Times Colonist

Under pressure, U.S. bank drops $5 monthly debit fee

Bank of America says decision was a response to feedback, competitio­n


Bank of America Corp. reversed course Tuesday and scrapped plans to charge a $5 per-month debit fee, handing a victory to consumers and protesters angry with big banks.

The second-biggest U.S. bank was under pressure to make the change as rivals backtracke­d from plans to charge customers for using their debit cards. Bank of America said that the move was in response to customer feedback and competitio­n.

“It’s a sign of consumer power in action,” said Norma Garcia, manager of the financial services program for Consumers Union.

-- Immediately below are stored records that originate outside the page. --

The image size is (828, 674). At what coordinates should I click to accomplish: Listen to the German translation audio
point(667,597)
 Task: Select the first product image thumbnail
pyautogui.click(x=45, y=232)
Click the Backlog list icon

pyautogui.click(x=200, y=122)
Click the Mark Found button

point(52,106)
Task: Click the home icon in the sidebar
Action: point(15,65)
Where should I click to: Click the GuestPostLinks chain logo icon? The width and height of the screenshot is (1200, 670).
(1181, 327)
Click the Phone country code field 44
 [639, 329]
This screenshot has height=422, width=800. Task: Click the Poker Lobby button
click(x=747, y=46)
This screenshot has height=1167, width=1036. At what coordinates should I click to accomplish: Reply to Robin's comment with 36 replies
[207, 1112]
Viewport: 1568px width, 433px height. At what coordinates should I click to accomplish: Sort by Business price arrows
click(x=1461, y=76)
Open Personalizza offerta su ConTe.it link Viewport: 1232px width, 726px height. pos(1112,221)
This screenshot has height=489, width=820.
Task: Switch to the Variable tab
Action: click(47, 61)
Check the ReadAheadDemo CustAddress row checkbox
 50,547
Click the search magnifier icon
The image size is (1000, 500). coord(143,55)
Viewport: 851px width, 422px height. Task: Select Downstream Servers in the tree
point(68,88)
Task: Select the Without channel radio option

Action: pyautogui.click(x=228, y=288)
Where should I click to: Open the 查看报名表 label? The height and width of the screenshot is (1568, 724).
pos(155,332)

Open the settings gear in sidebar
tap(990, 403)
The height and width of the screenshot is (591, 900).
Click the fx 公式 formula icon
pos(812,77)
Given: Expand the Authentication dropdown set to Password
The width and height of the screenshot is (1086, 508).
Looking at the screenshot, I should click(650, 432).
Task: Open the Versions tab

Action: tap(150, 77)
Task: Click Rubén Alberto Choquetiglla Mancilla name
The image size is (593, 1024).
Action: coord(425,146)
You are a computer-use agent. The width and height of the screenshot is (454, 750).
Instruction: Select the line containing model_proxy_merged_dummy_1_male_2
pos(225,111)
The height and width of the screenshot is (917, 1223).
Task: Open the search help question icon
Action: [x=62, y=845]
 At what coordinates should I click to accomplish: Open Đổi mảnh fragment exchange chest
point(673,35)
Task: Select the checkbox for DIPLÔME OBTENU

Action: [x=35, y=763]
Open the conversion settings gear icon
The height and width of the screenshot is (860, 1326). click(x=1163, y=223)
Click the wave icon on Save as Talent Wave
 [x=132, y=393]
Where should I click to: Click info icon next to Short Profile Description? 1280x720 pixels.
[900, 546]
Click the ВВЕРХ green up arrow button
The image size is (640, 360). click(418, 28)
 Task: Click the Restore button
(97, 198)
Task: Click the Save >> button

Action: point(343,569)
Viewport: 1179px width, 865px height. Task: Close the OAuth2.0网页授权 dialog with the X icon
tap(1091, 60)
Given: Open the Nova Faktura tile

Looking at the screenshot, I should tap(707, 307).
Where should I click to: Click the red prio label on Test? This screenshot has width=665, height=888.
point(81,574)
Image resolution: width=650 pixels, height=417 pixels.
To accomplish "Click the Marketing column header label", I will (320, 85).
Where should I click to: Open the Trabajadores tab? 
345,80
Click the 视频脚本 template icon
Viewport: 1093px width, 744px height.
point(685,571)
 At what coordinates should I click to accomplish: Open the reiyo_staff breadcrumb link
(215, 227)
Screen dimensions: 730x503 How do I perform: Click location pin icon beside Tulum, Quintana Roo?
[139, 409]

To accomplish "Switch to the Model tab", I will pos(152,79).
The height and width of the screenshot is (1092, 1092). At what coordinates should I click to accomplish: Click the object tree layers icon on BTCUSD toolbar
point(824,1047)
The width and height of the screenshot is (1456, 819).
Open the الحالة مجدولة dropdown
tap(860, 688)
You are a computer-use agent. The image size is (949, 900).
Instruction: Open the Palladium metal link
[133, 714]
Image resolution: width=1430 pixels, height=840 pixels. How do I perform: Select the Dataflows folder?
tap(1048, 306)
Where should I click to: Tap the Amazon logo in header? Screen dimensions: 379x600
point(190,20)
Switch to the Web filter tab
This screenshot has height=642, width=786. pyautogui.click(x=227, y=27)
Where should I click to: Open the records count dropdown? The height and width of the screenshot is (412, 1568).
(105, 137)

Last week Jpmorgan Chase & Co. and Wells Fargo & Co. decided to cancel test programs, while Suntrust Banks Inc. and Regions Financial Corp. said Monday that they would end monthly charges and reimburse customers.

Banks began charging the fees to make up revenue lost to a law that slashes the fees they charge retailers when consumers swipe their cards.

The customer fees sparked a firestorm of criticism from consumers and politician­s, and many smaller banks and credit unions shunned the practice.

U.S. Sen. Richard Durbin, the author of the provision that limited debit card swipe fees for retailers, told reporters on Capitol Hill that the reversal by major banks proves consumers will walk away from banks who they feel aren’t treating them fairly. “I hope the banking industry learns from this,” the Illinois Democrat said.

Anti-wall-street protesters, who set up camp in a New York City park more than six weeks ago to demonstrat­e against economic inequality, also claimed the move as a victory, but one they shared with other initiative­s.

“This is what the movement would consider a very, very small first step on rectifying an oppressive dynamic between the financial services industry and the 99 per cent,” said Ed Needham, a spokesman for Occupy Wall Street.

With banks ending the fee, there could be less consumer interest in Saturday’s Bank Transfer Day campaign, which encourages people to close their accounts at big banks and move their money to credit unions this Saturday. Kristen Christian started the campaign on Facebook on Oct. 4.

Bank of America, which planned to start charging the fee next year, began softening its stance last week. The Charlotte, North Carolina, bank planned to give customers more ways to avoid the charge, such as maintainin­g minimum balances, having paycheques directdepo­sited or using their Bank of America credit cards.

“We have listened to our customers very closely over the last few weeks and recognize their concern with our proposed debit usage fee,” the bank’s co-chief operating officer David Darnell said in a statement.